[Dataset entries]
::::::::::

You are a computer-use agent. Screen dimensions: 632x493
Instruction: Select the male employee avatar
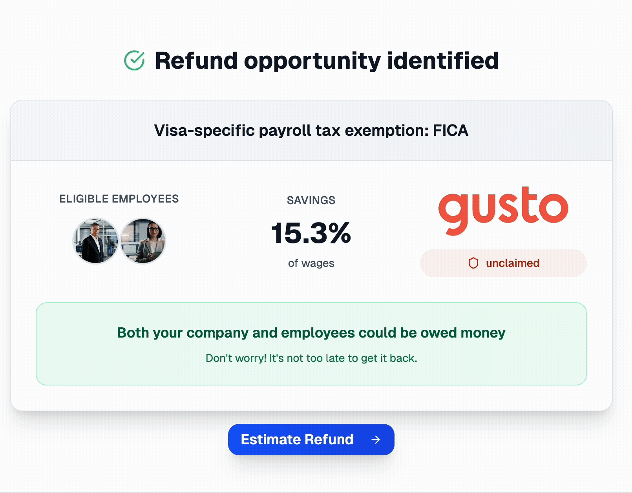(95, 241)
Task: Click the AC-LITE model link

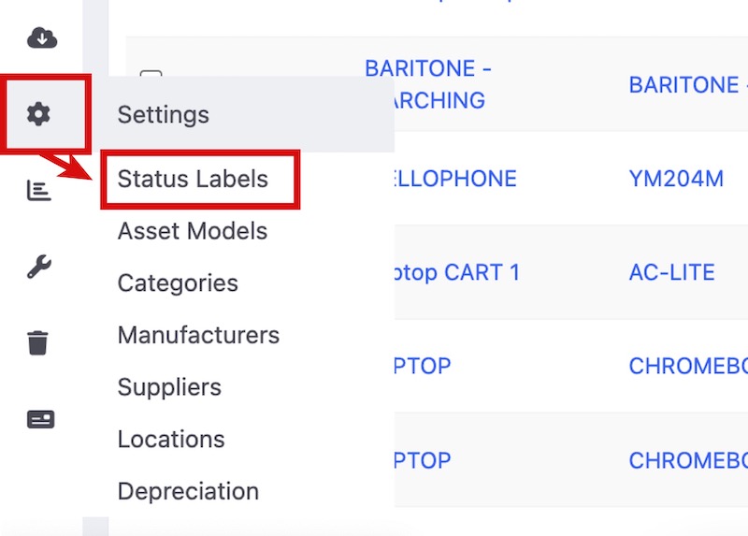Action: pos(671,272)
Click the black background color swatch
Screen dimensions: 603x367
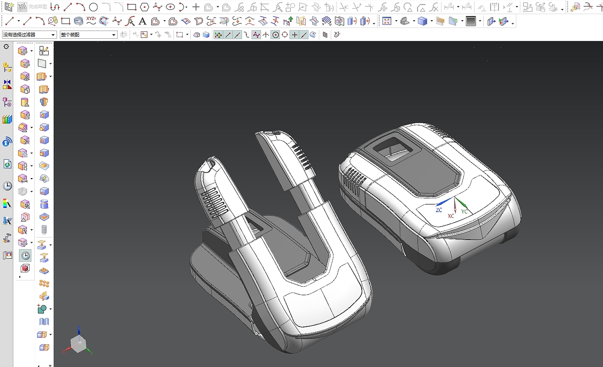[x=471, y=21]
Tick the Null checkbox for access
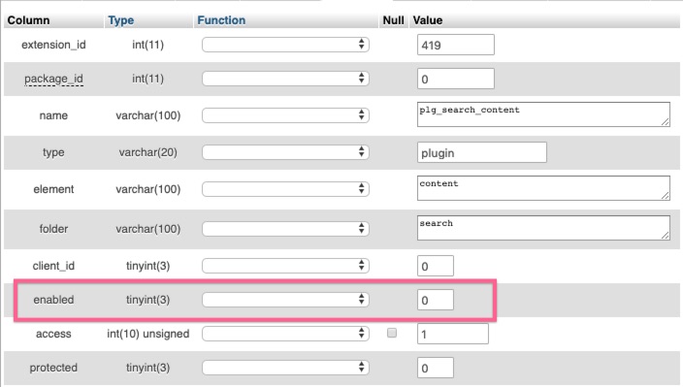This screenshot has width=683, height=387. [392, 333]
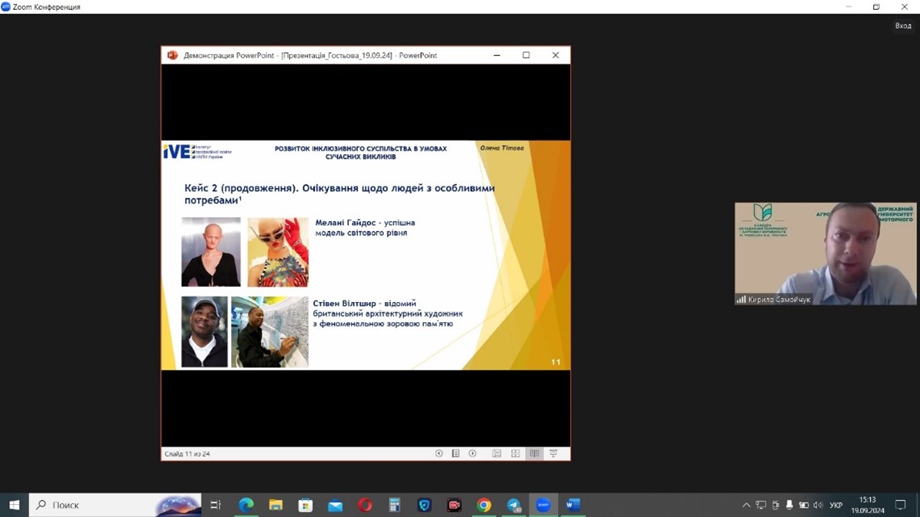
Task: Open Google Chrome from the taskbar
Action: pos(484,505)
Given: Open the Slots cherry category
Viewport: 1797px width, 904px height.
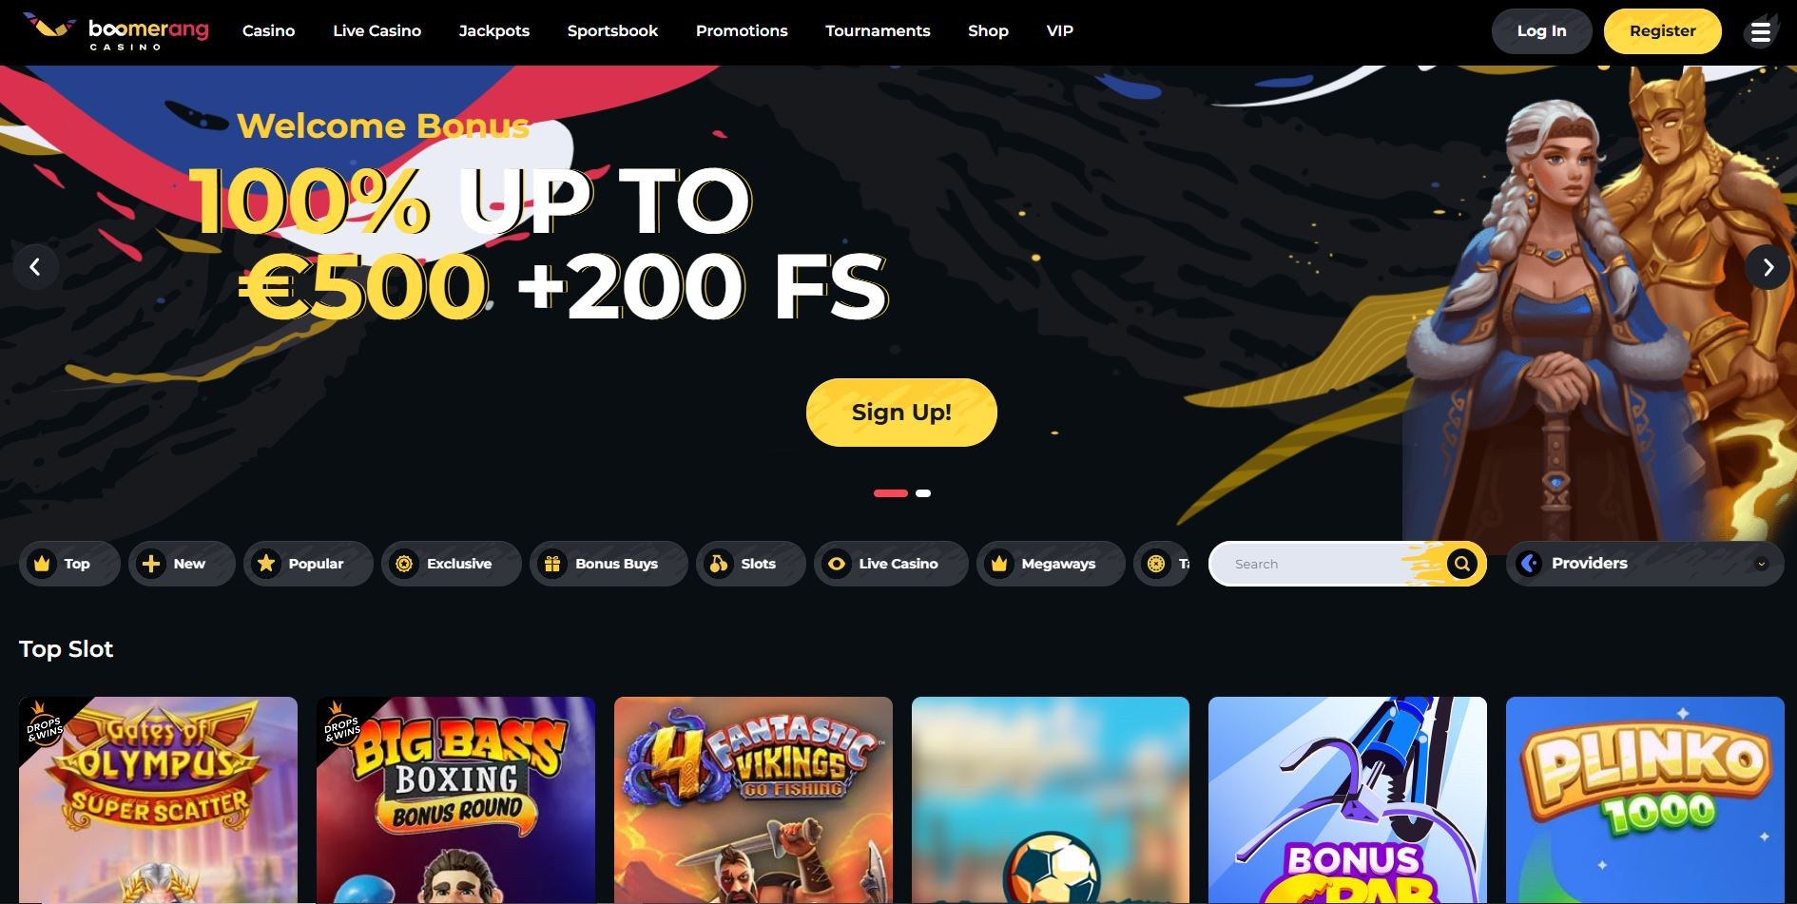Looking at the screenshot, I should pyautogui.click(x=751, y=564).
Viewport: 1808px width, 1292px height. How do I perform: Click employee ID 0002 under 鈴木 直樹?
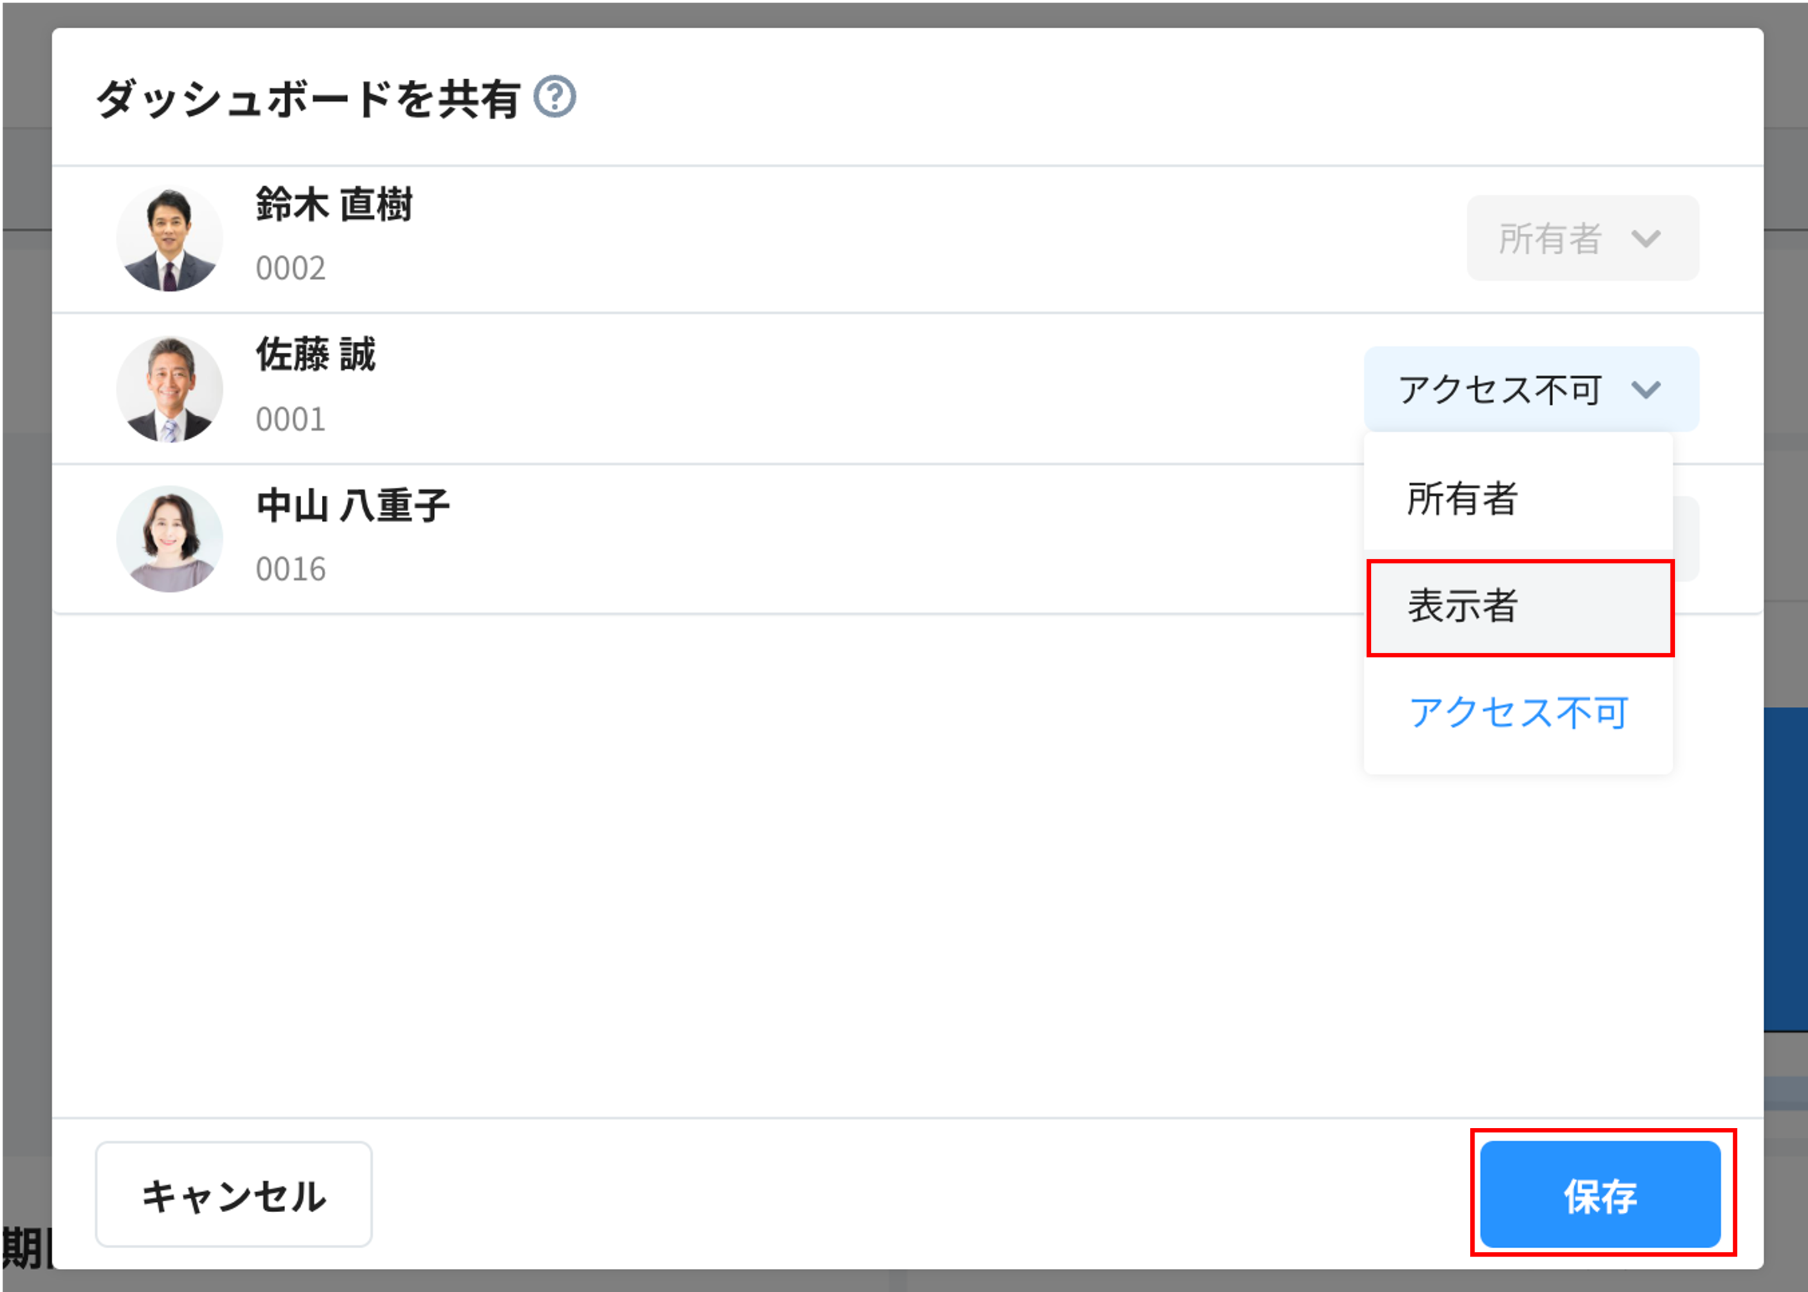[290, 270]
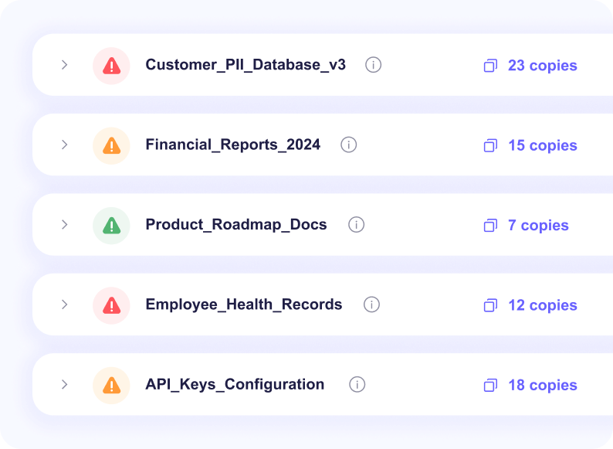Click the 7 copies link
The width and height of the screenshot is (613, 449).
click(537, 226)
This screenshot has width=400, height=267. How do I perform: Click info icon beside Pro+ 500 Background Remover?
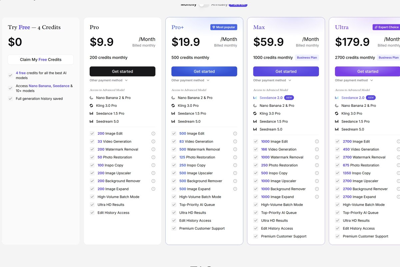pos(235,181)
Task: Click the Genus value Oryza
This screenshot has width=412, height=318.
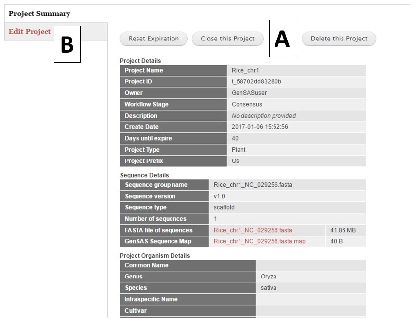Action: (x=268, y=277)
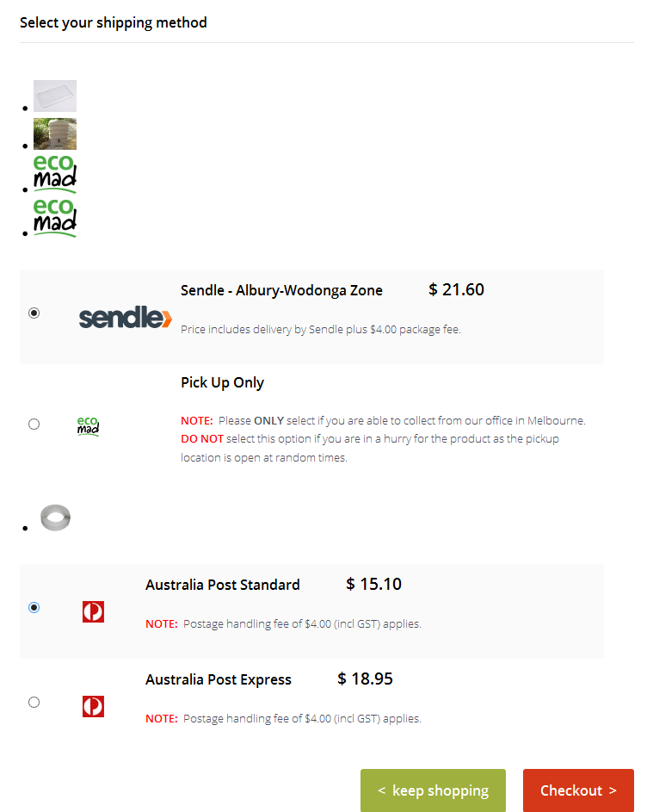Proceed with the Checkout button
The height and width of the screenshot is (812, 647).
tap(578, 790)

::::::::::

# About this task:
Word for word, set down every record, keeping the images out.

# Response:
You are a computer-use agent. Screen dimensions: 632x493
Instruction: Select the male employee avatar
(95, 241)
Task: Click the AC-LITE model link

Action: pos(671,272)
Click the black background color swatch
Screen dimensions: 603x367
[x=471, y=21]
Tick the Null checkbox for access
This screenshot has width=683, height=387. [392, 333]
Task: Open Google Chrome from the taskbar
Action: pos(484,505)
Given: Open the Slots cherry category
Viewport: 1797px width, 904px height.
Looking at the screenshot, I should pyautogui.click(x=751, y=564).
Viewport: 1808px width, 1292px height. How do I perform: Click employee ID 0002 under 鈴木 直樹?
[290, 270]
Click the 7 copies link
The width and height of the screenshot is (613, 449).
click(537, 226)
This screenshot has width=400, height=267. How do I perform: Click info icon beside Pro+ 500 Background Remover?
pos(235,181)
Task: Click the Genus value Oryza
This screenshot has width=412, height=318.
Action: (x=268, y=277)
Proceed with the Checkout button
The height and width of the screenshot is (812, 647).
tap(578, 790)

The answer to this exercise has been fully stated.